Textblock
....
# Im c Programm Exe Datei ausführen



## rock (13. Februar 2004)

hallo erstmal,

weiss jemand mit welchem befehl man in einem c programm
ein weiteres programm ausführt? (.exe)

bsp.

in einer c serverapplikation (main.exe) möchte ich noch einen weiteren service 
einbauen, eine zusätzliche serverapplication (bsp. service.exe) und im 
standhaften main.exe laufen lassen dies sollte sich jedoch auf ein task 
begrenzen.

danke für eure antworten

mfg r0ck


----------



## fhr (14. Februar 2004)

mir fällt so aus dem Kopf nur ShellExecute() ein.
Das kenn ich aber nur aus C++. Weiß nicht ob das von C kommt.
Musst halt mal probieren.

Ich hab mal in der MSDN gesucht, da stehen die ganzen Parameter die du mitgeben kannst (musst)...

http://msdn.microsoft.com/library/d...rm/shell/reference/functions/shellexecute.asp

hoffe es klappt


----------



## Sway (14. Februar 2004)

ich habe gerade erst angefangen c++ zu lernen, daher weiss ich nicht ob *system("PROGRAMMNAME");* das ist was du vielleicht suchst


----------



## fhr (14. Februar 2004)

ja... system kenn ich auch!   

habs aber  immer nur verwendet um DOS-Befehle auszuführen... z.B. 'net send' ...


----------



## BlackLordOfDragons (14. Februar 2004)

Ich weiß nicht ob das auch in C geht, aber probier es mal:

http://www.online-tutorials.net/files/text_version.php?open=2&menu=1&id=47


----------



## Kachelator (14. Februar 2004)

Klar, das geht. Allerdings soll man wohl neuerdings CreateProcess statt WinExec nehmen. WinExec ist wohl nur noch für 16Bit-Kompatibilität drin, glaube ich. Übrigens wird das nur mit WIndows funktionieren, nehme ich an.


----------



## rock (14. Februar 2004)

danke für eure antworten, hat mir geholfen!
....
Gegebene Daten
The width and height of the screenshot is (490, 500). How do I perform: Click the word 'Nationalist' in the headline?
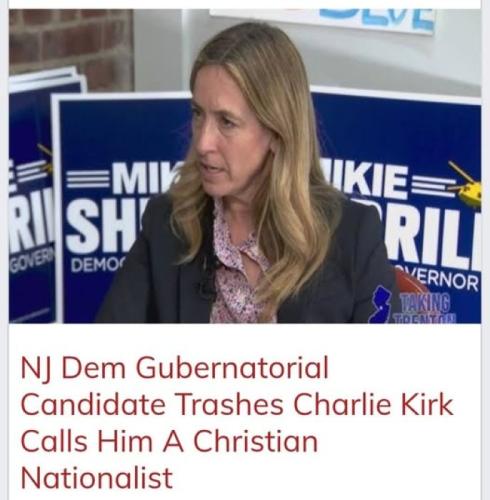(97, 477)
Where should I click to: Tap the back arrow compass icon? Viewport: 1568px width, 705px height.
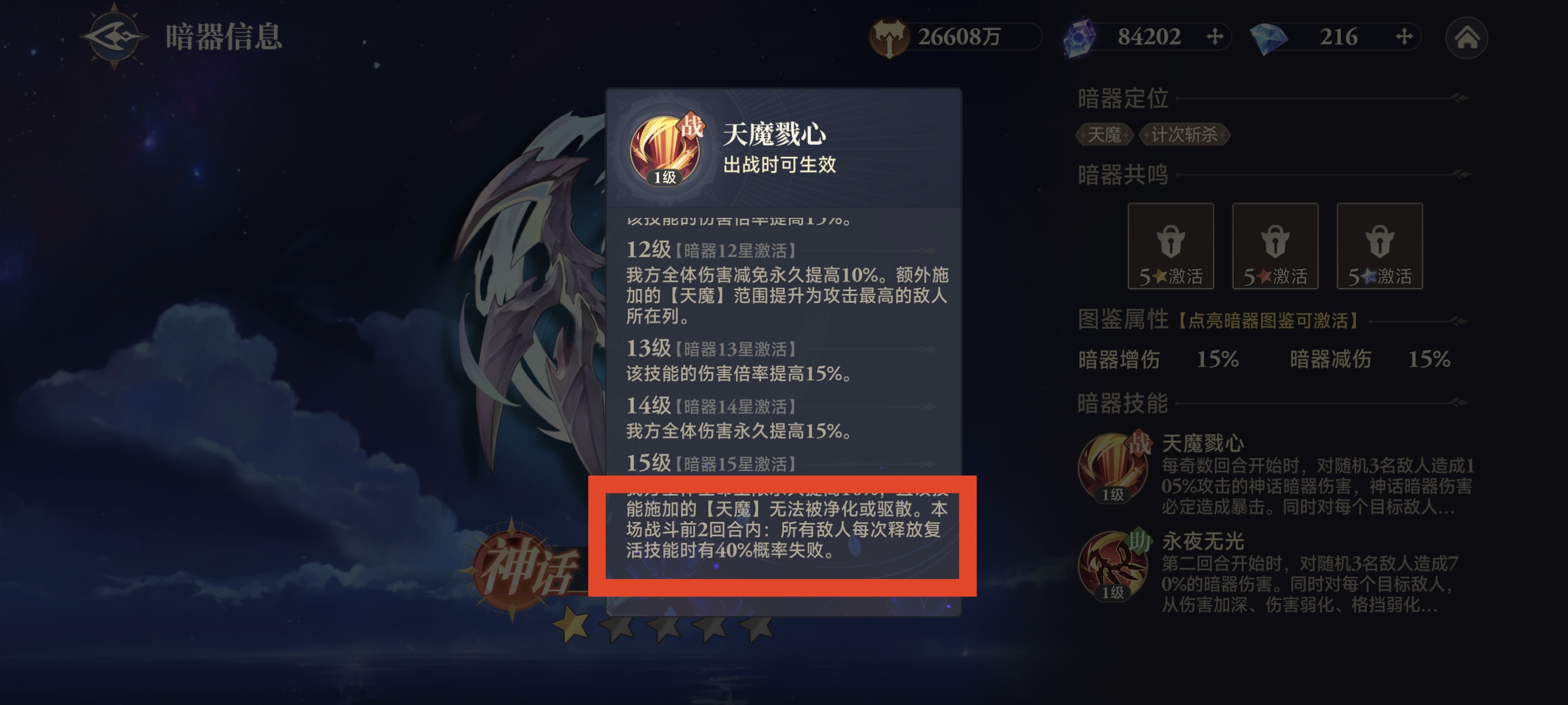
....
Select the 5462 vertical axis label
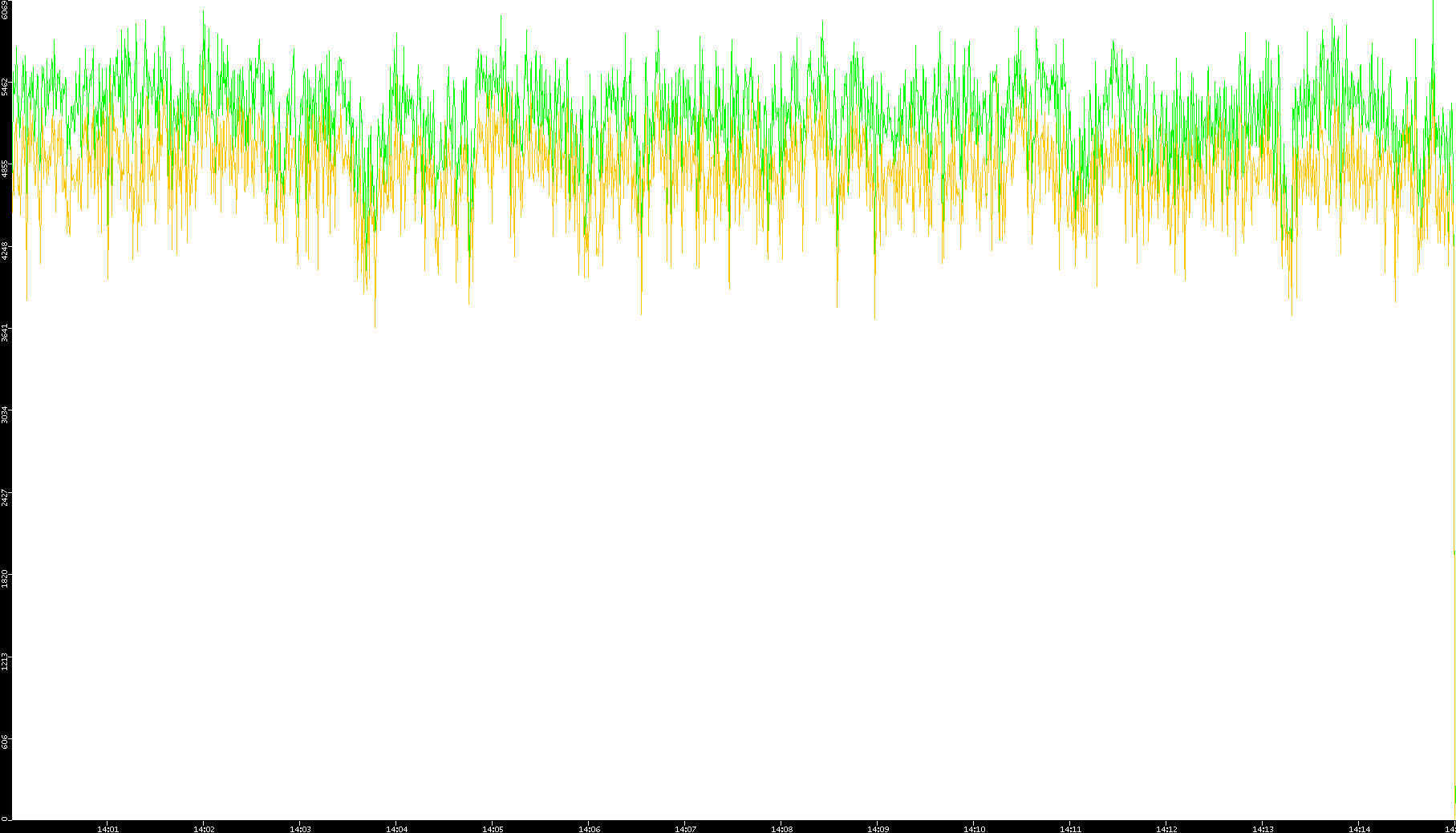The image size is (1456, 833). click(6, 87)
....
Aufgabenstellung
A – Wie lautet der Forenthread zum Ausführen von Exe-Dateien in C von „Klar, das geht.“ bis „rock (14. Februar 2004)“, wenn man darin überall „WinExec“ durch „ShellExecute“ ersetzt?
B – Wie könnte der Forenthread zum Ausführen von Exe-Dateien in C weitergehen? Nimm ihn nach seinem letzten Satz auf und setze ihn fort.
Die Daten werden hier nicht gebraucht.

Erwartete Antworten
A –
Klar, das geht. Allerdings soll man wohl neuerdings CreateProcess statt ShellExecute nehmen. ShellExecute ist wohl nur noch für 16Bit-Kompatibilität drin, glaube ich. Übrigens wird das nur mit WIndows funktionieren, nehme ich an.


----------



## rock (14. Februar 2004)

B –
mfg r0ck


----------



## rock (17. Februar 2004)

doch noch eine frage..
muss ich für ShellExecute eine bestimmte datenbank laden?
er erkennt den befehl ShellExecute nicht einfach so, ich habe
#include <stdio.h>
#include <stdlib.h>
#include <conio.h>
#include <time.h>
geladen fehlt da was?

mfg r0ck


----------



## Mr.Undertaker (17. Februar 2004)

Für sowas schau einfach bei http://www.msdn.com nach.

Habs aber für dich gemacht:

Header:              shellapi.h 
Import library:    shell32.lib


----------



## Kachelator (17. Februar 2004)

> muss ich für ShellExecute eine bestimmte datenbank laden?
> er erkennt den befehl ShellExecute nicht einfach so, ich habe
> #include <stdio.h>
> #include <stdlib.h>
> ...


 Gute Frage. Ich habe mal gesucht, nachgelesen und rumprobiert, aber keine Lösung gefunden.

Für CreateProcess und WinExec reichen die <windows.h>; vielleicht verwendest du besser die.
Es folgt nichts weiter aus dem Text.